The New York Public Library, Columbia University and New York University Forge Historic Collaboration
The New York Public Library and the libraries of Columbia University and New York University—three renowned research institutions all on the island of Manhattan—have launched an initiative to expand collections and better serve their users.
The collaboration, dubbed the Manhattan Research Library Initiative, or MaRLI, will help the institutions increase access to research collections, increase use of specialized collections, and stretch collection dollars for covering research resources.
The institutions will coordinate their research collecting, eliminating overlap of specialized materials and identifying opportunities for shared collecting. They will be able to do so by making their collections mutually available to researchers.
“I am delighted that we have been able to spark this new collaboration, which is unprecedented among these three great research institutions,” said New York Public Library President Paul LeClerc. “We are creating opportunities to get more use of the existing collections, save resources in areas of overlap, and improve services to users who need our research collections. This project has the potential to positively impact their resulting work and change the landscape of scholarship.”
MaRLI will enable NYU and Columbia PhD students and faculty, as well as scholars whose work is based at NYPL, to check out materials from all three libraries, a first step to improve access to collections among the three institutions. The model is a departure from NYPL’s historical practice, whereby research materials have not been allowed to circulate.
New York Public Library users unaffiliated with NYU or CU can obtain borrowing privileges by demonstrating that they have exhausted the available resources for their projects and need sustained access to the resources of the three institutions. A research consultation with an NYPL librarian and a completed form are required.

Source material:
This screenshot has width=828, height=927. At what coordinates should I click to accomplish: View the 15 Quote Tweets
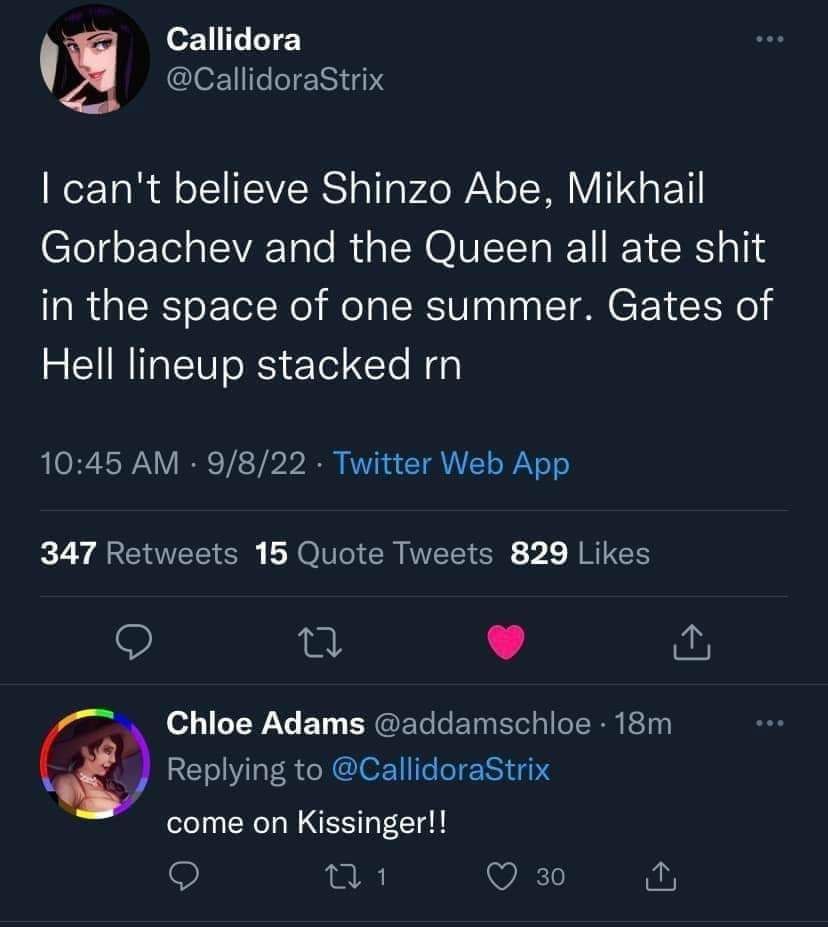click(x=374, y=553)
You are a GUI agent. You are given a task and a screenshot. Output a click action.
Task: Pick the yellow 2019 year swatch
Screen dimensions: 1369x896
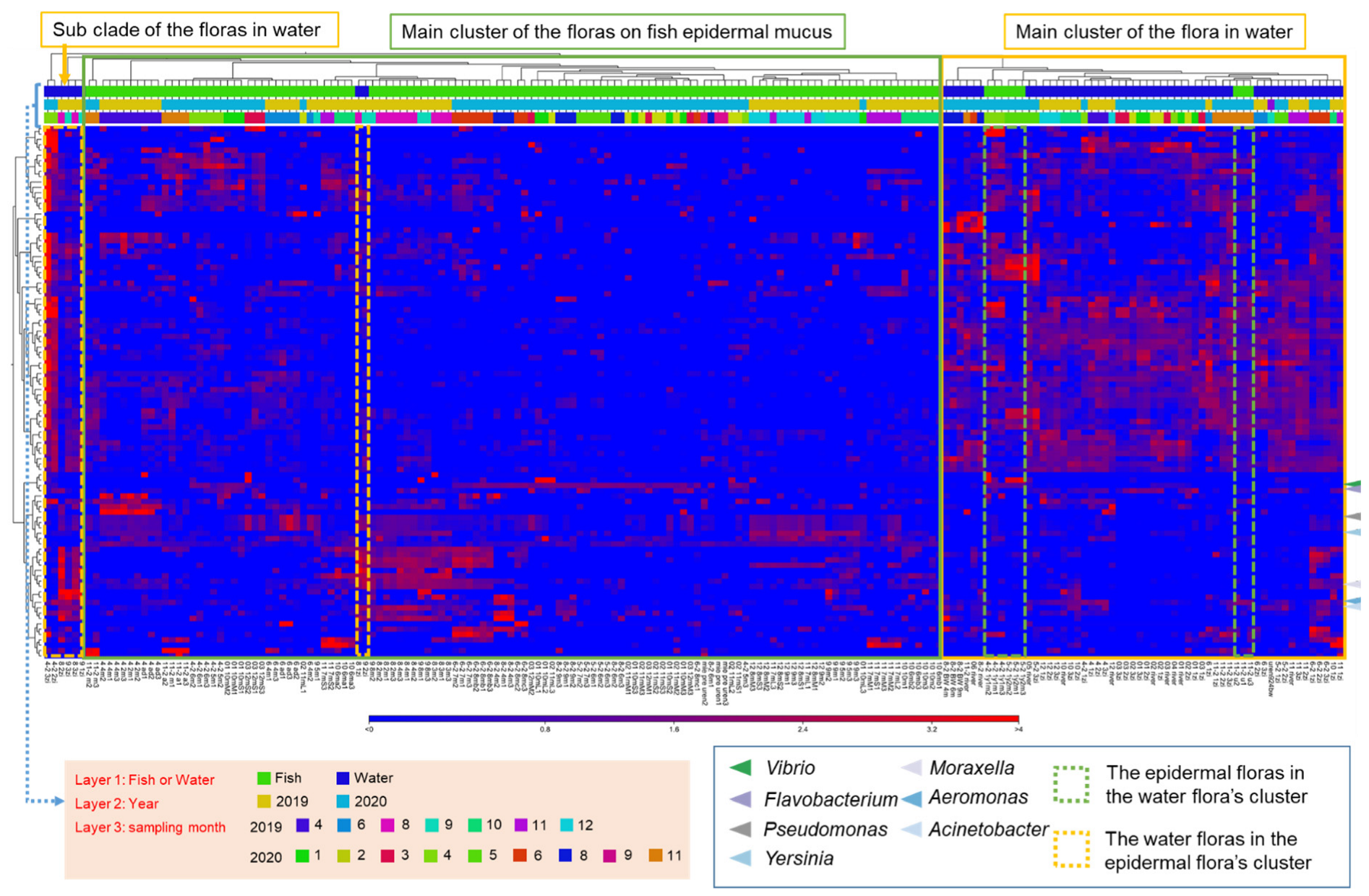pos(264,801)
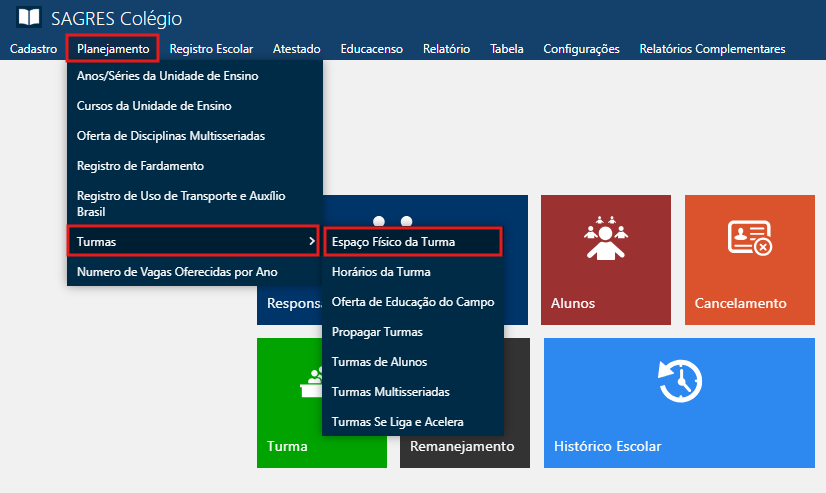Click the Cancelamento card icon
Screen dimensions: 826x493
748,238
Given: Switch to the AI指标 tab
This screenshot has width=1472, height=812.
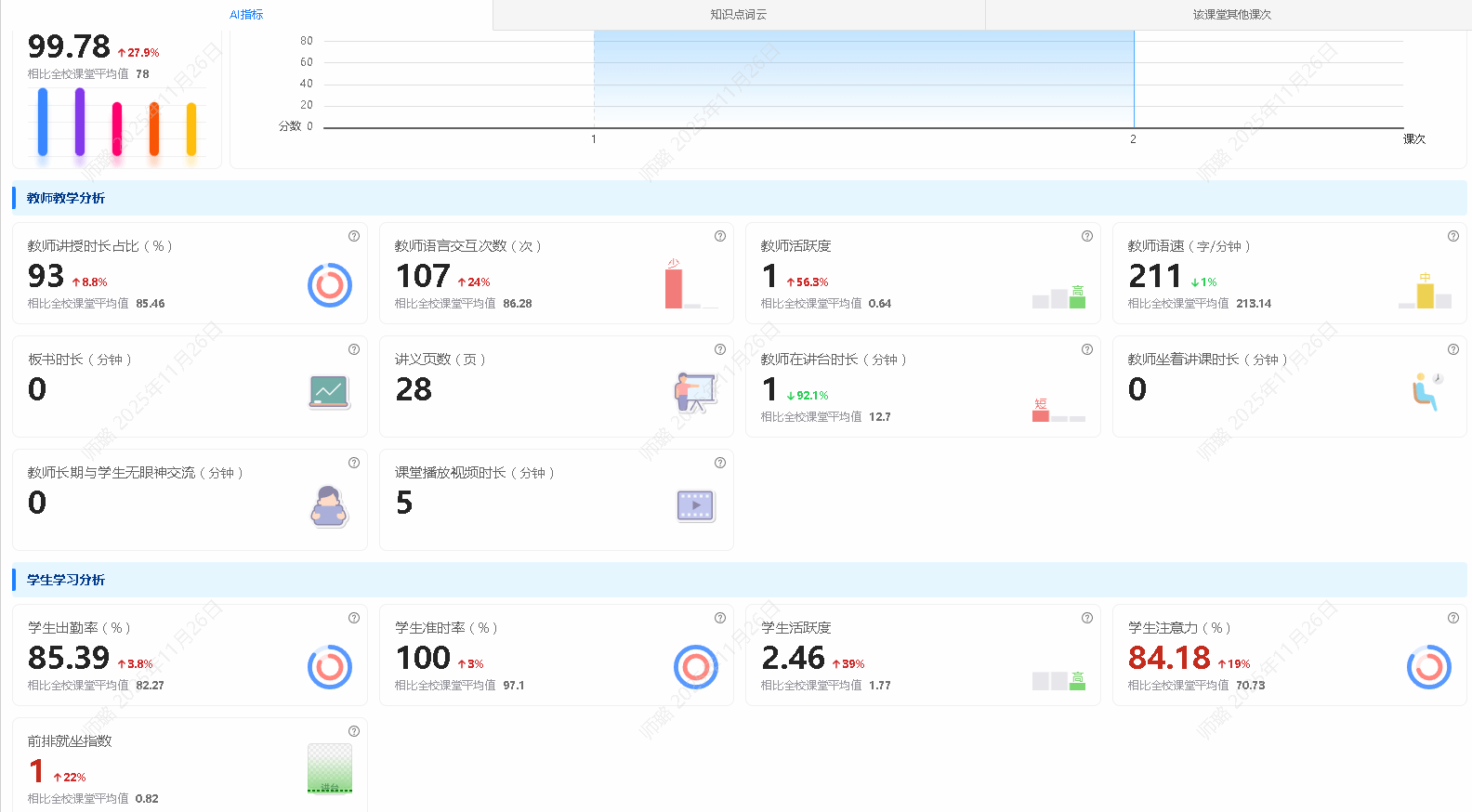Looking at the screenshot, I should 246,15.
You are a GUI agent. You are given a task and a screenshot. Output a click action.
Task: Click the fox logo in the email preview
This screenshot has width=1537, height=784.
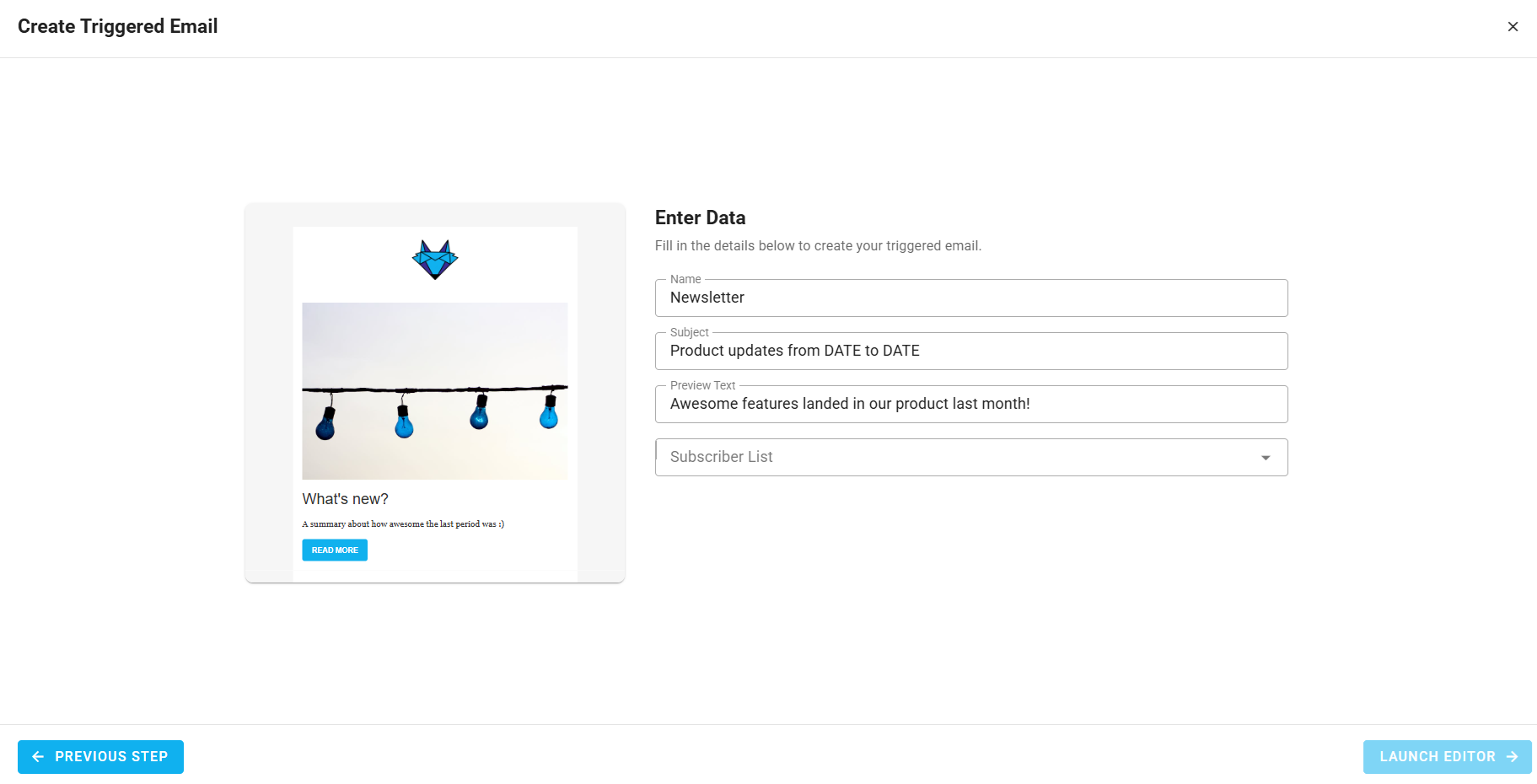434,260
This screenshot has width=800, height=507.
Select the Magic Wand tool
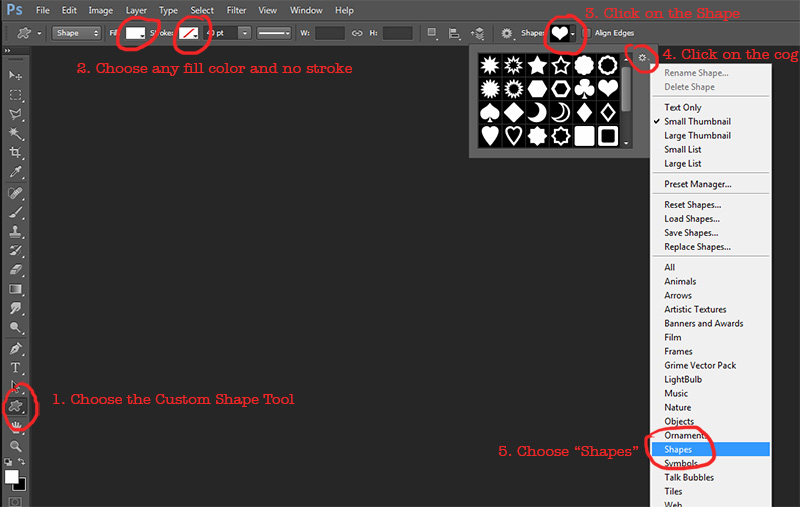tap(16, 133)
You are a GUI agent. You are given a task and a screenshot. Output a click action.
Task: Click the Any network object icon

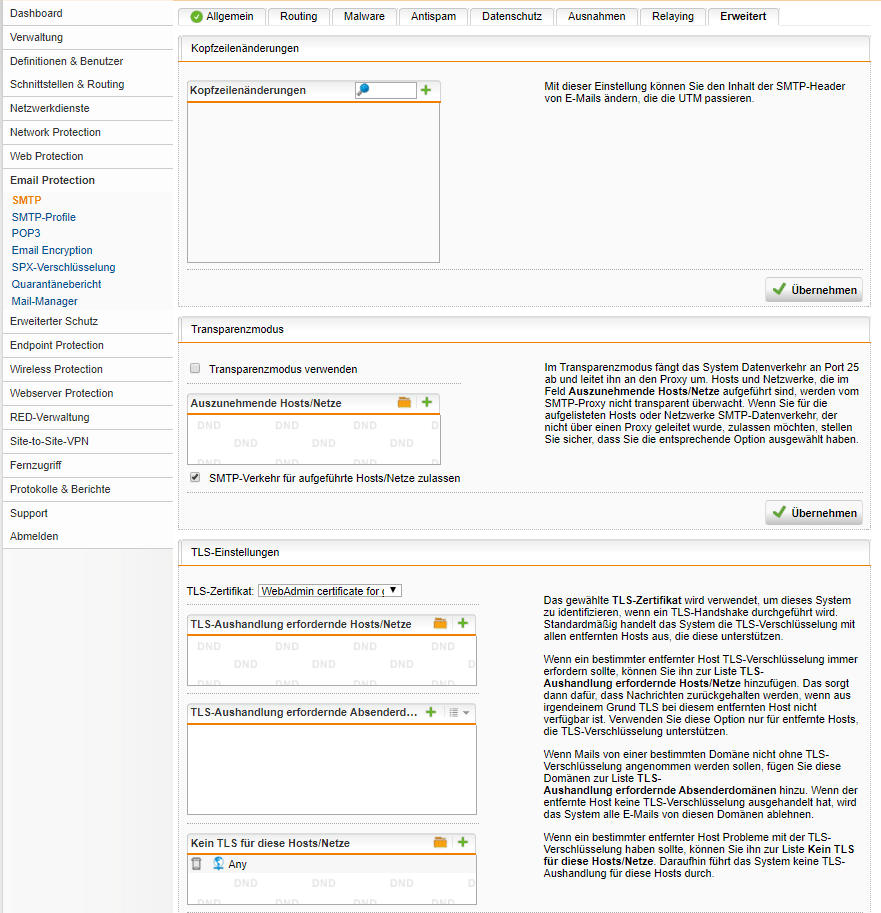(218, 864)
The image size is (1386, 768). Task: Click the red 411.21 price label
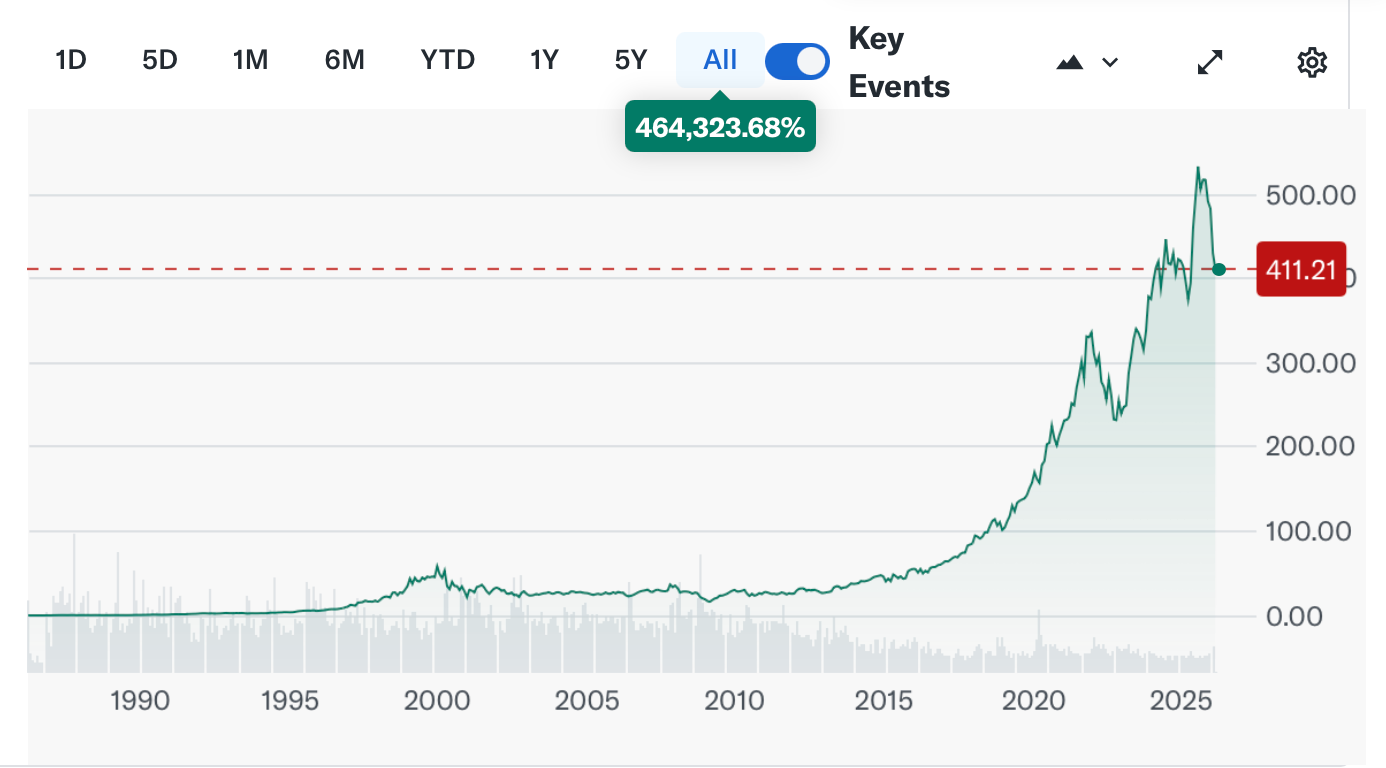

What is expected:
Transcribe the full announcement of the Manhattan Research Library Initiative, word for word, from its headline to its final sentence.

Response box:
The New York Public Library, Columbia University and New York University Forge Historic Collaboration
The New York Public Library and the libraries of Columbia University and New York University—three renowned research institutions all on the island of Manhattan—have launched an initiative to expand collections and better serve their users.
The collaboration, dubbed the Manhattan Research Library Initiative, or MaRLI, will help the institutions increase access to research collections, increase use of specialized collections, and stretch collection dollars for covering research resources.
The institutions will coordinate their research collecting, eliminating overlap of specialized materials and identifying opportunities for shared collecting. They will be able to do so by making their collections mutually available to researchers.
“I am delighted that we have been able to spark this new collaboration, which is unprecedented among these three great research institutions,” said New York Public Library President Paul LeClerc. “We are creating opportunities to get more use of the existing collections, save resources in areas of overlap, and improve services to users who need our research collections. This project has the potential to positively impact their resulting work and change the landscape of scholarship.”
MaRLI will enable NYU and Columbia PhD students and faculty, as well as scholars whose work is based at NYPL, to check out materials from all three libraries, a first step to improve access to collections among the three institutions. The model is a departure from NYPL’s historical practice, whereby research materials have not been allowed to circulate.
New York Public Library users unaffiliated with NYU or CU can obtain borrowing privileges by demonstrating that they have exhausted the available resources for their projects and need sustained access to the resources of the three institutions. A research consultation with an NYPL librarian and a completed form are required.